# QSI wireless using track power



## dawinter (Jan 2, 2008)

I have been looking at various wireless solutions over the past year because my old MRC 20 system was fine during the construction phase down here but now I want to actually run trains. I'm running indoors so I have no need for the complications and expenses arising from battery power. I just want to turn my track power up to 12 or 14 volts, or whatever, leave it there ,and run selected engines with a simple wireless throttle.

So after a lot of searching I found that I really seem to like the QSI controller the best. (Never used it, but it has the functions and labeling I can clearly understand - and so can any 1st time visitor) Also, I have Sierra Soundtraxx in 1/2 my engines and I'm prepared to pull all that out if QSI sound comes with each receiver/decoder anyway.

Just a quick question or three so I don't sound like a complete fool when I order stuff: 

I need two handhelds. That's a given. The layout isn't that big. But what components are needed for each engine? All of them USAT products. No Aristo anywhere. Somewhere I read that I also need some type thingy between my PS output and the track. Yes? No? What does that do? Is there a link to a simple USAT installation procedure? More important, do they offer diesel sounds? All I read about is 'chuff stuff.' If so, are there various 1st and 2nd generation GMD sounds etc?

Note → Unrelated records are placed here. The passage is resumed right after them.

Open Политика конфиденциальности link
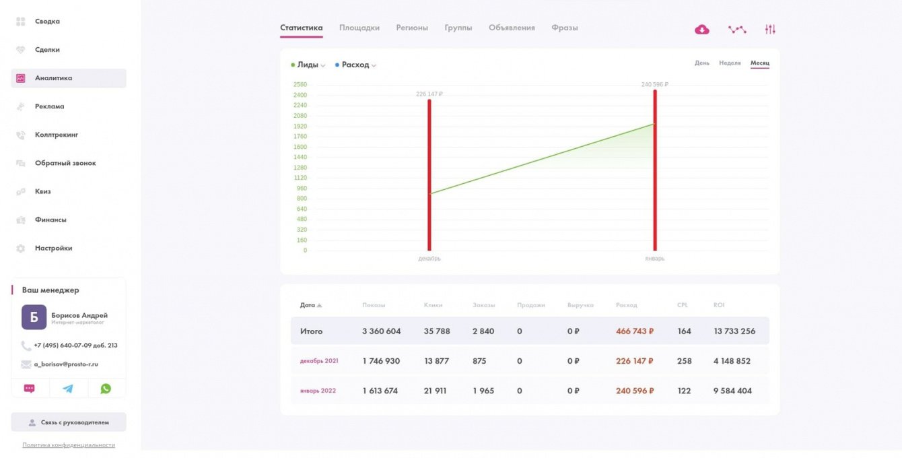902x458 pixels. 69,445
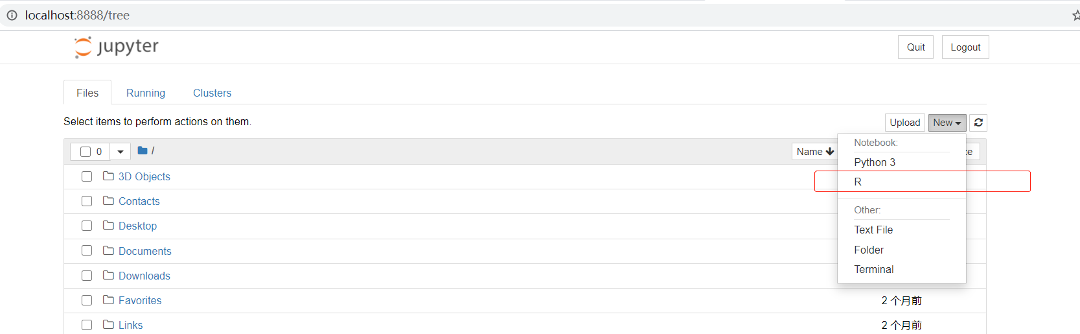Check the Contacts folder checkbox
This screenshot has width=1080, height=334.
[87, 201]
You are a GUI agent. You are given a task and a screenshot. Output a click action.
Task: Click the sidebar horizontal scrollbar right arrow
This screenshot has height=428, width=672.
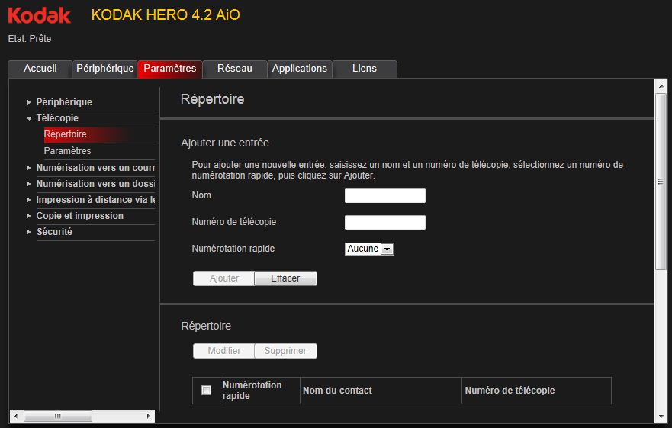coord(149,416)
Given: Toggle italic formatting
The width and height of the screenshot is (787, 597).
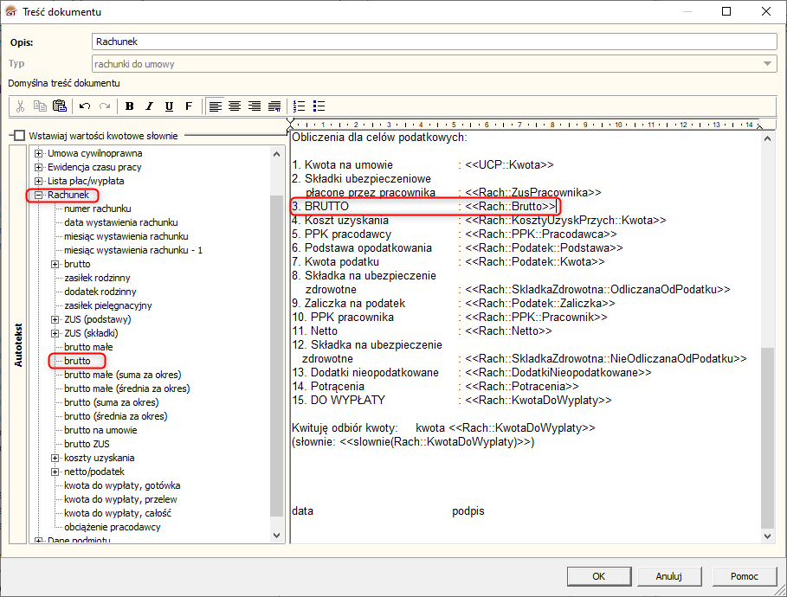Looking at the screenshot, I should [x=149, y=106].
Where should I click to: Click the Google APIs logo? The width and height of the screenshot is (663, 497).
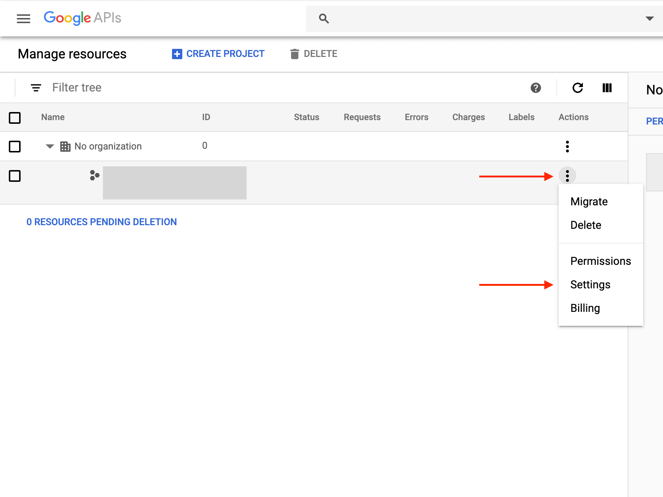click(x=82, y=18)
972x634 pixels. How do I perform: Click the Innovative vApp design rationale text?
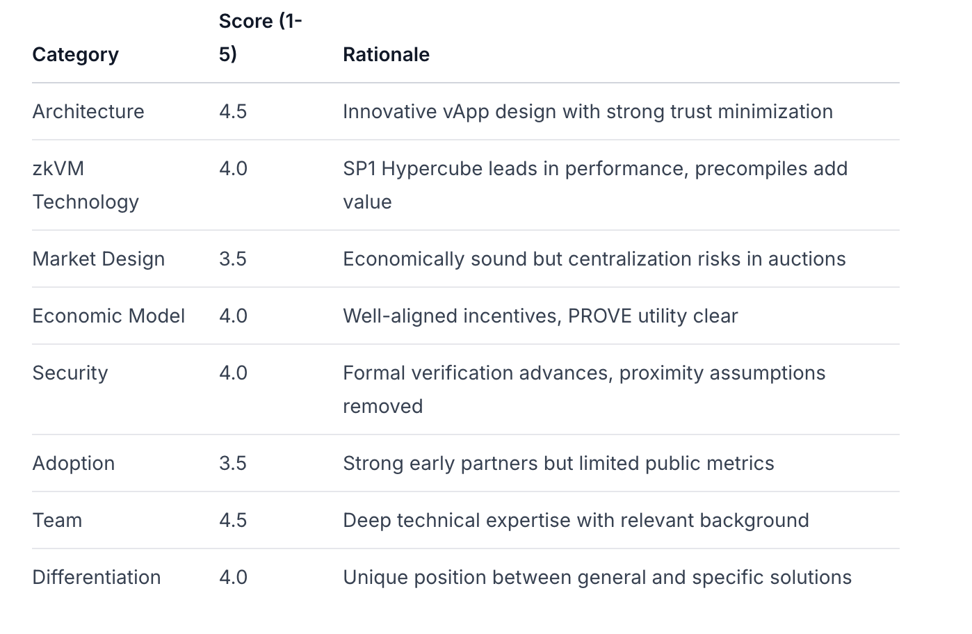pyautogui.click(x=588, y=111)
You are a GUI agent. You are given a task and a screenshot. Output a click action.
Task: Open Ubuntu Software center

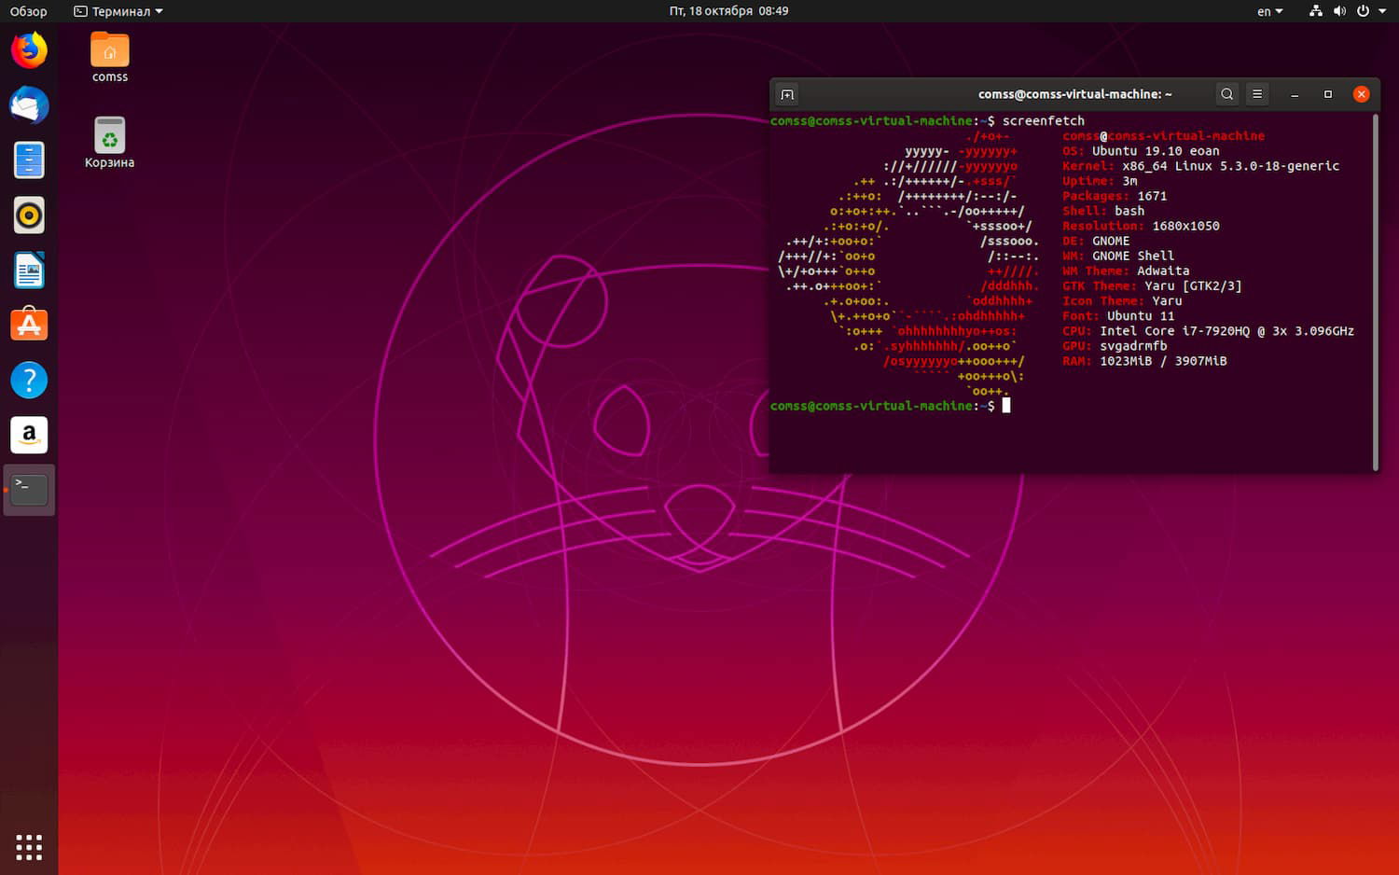[29, 325]
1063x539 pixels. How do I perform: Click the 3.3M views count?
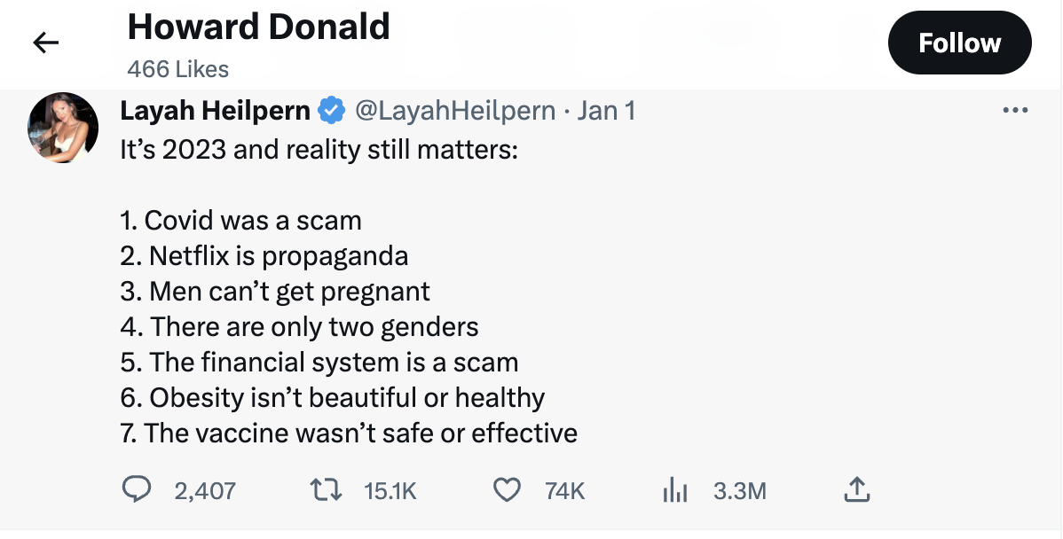739,491
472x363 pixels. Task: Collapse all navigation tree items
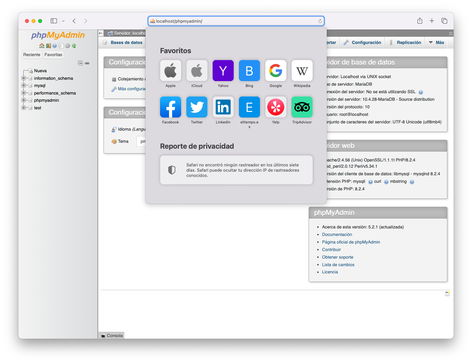point(81,63)
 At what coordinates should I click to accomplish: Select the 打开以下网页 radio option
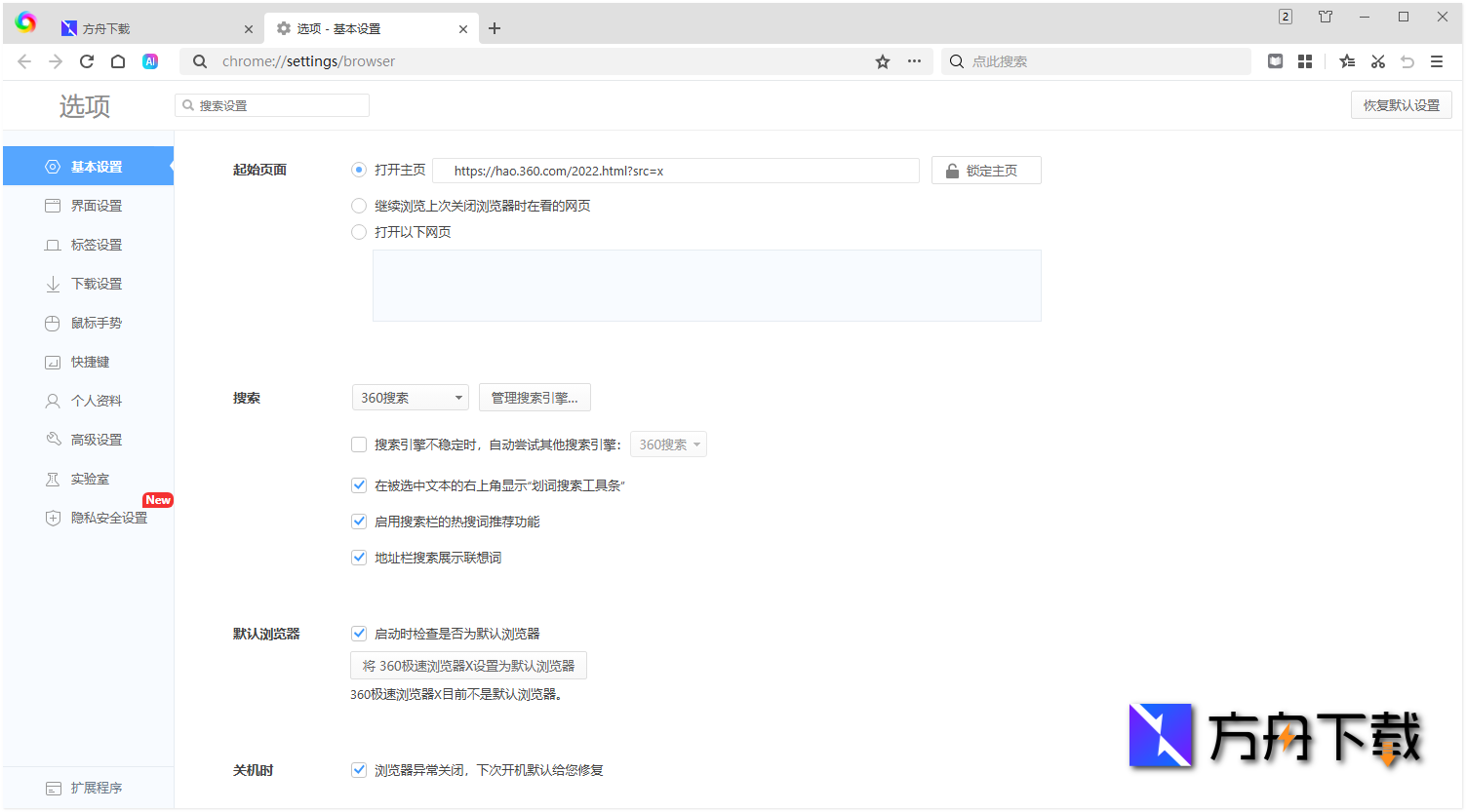tap(358, 231)
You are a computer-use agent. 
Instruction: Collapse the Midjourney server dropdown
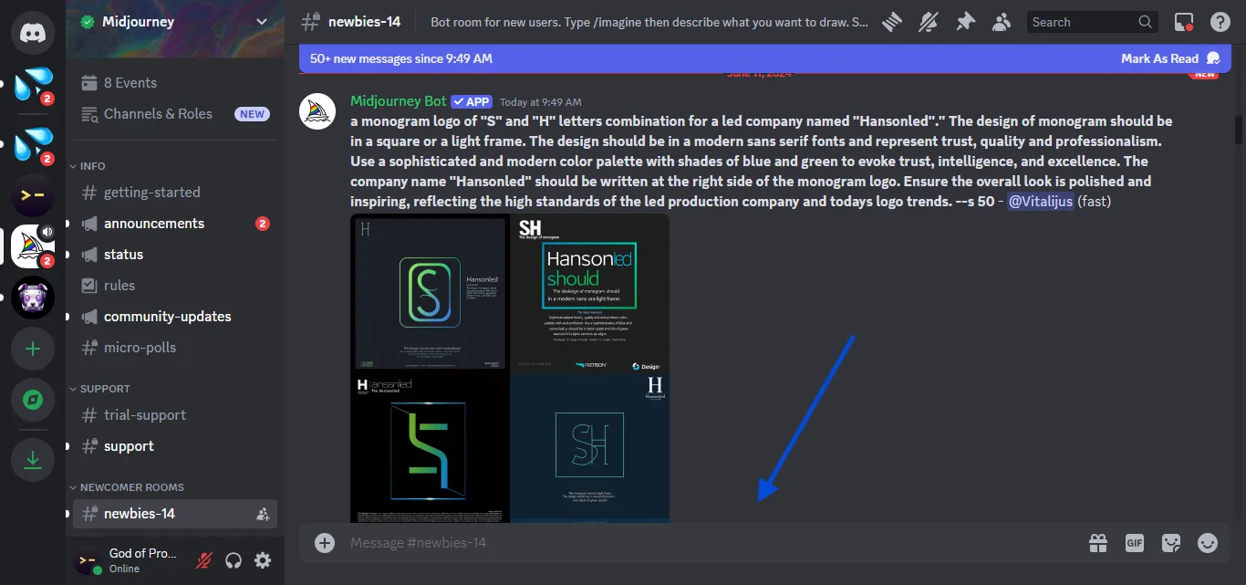262,20
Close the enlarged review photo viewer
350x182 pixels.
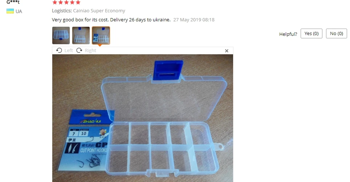click(x=227, y=51)
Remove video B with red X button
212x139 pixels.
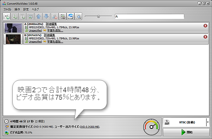pos(205,37)

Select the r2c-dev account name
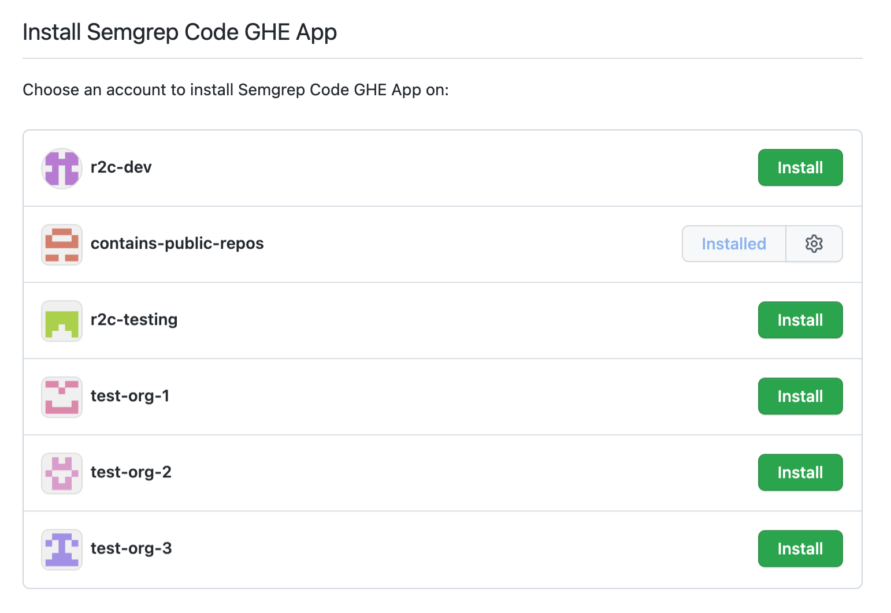pyautogui.click(x=121, y=167)
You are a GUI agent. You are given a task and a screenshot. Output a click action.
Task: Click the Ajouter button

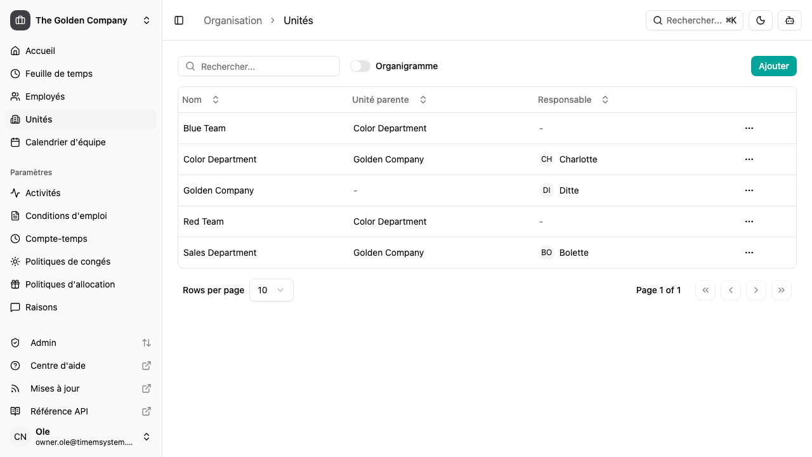[773, 66]
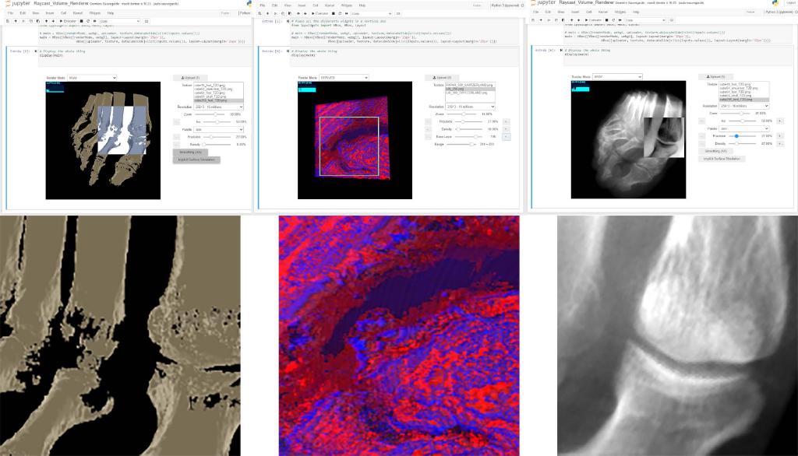This screenshot has height=456, width=798.
Task: Insert a cell with the plus icon in the x-ray notebook
Action: pyautogui.click(x=541, y=19)
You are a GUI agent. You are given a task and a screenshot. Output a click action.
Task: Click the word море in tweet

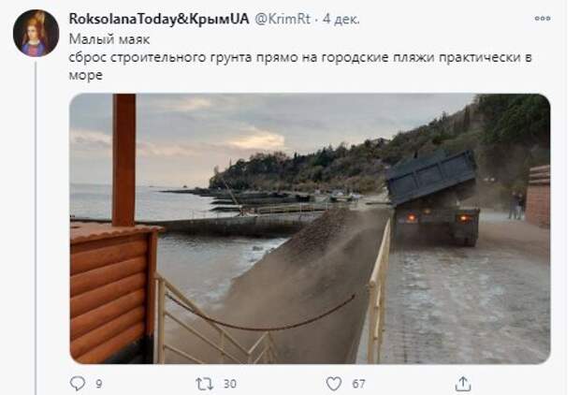(x=85, y=76)
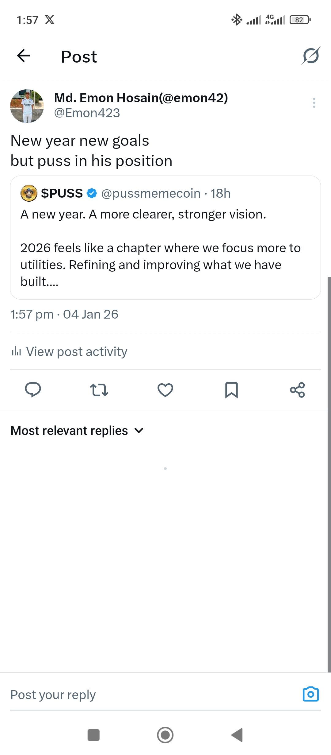
Task: Open the Grok icon at top right
Action: pos(310,56)
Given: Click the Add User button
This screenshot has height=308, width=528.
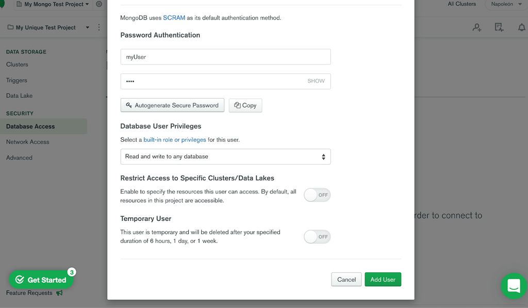Looking at the screenshot, I should (x=383, y=279).
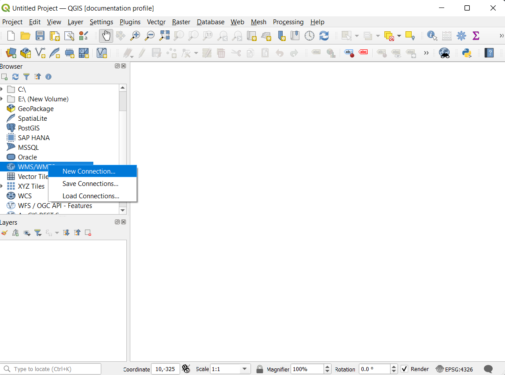Image resolution: width=505 pixels, height=375 pixels.
Task: Select the Pan Map hand tool
Action: (x=106, y=36)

Sorry if all this has been asked before but I got lost in the acronyms and the bafflegab.

Dave


----------



## lownote (Jan 3, 2008)

QSI is supposed to be devloping an easy plug and play board for USAT locos. Greg has seen the prototype. When will it appear? That's a familiar question, with the usual vague answer


----------



## Greg Elmassian (Jan 3, 2008)

OK, track power with QSI and radio.... you run constant DC to the track, you add the $100 AirWire receiver to the QSI and use the AirWire handhelds (and soon the NCE will have one too). 

You will need the adapter board ($17) for each decoder that gives you screw terminals to connect to the QSI since the USAT does not have the Aristo socket. 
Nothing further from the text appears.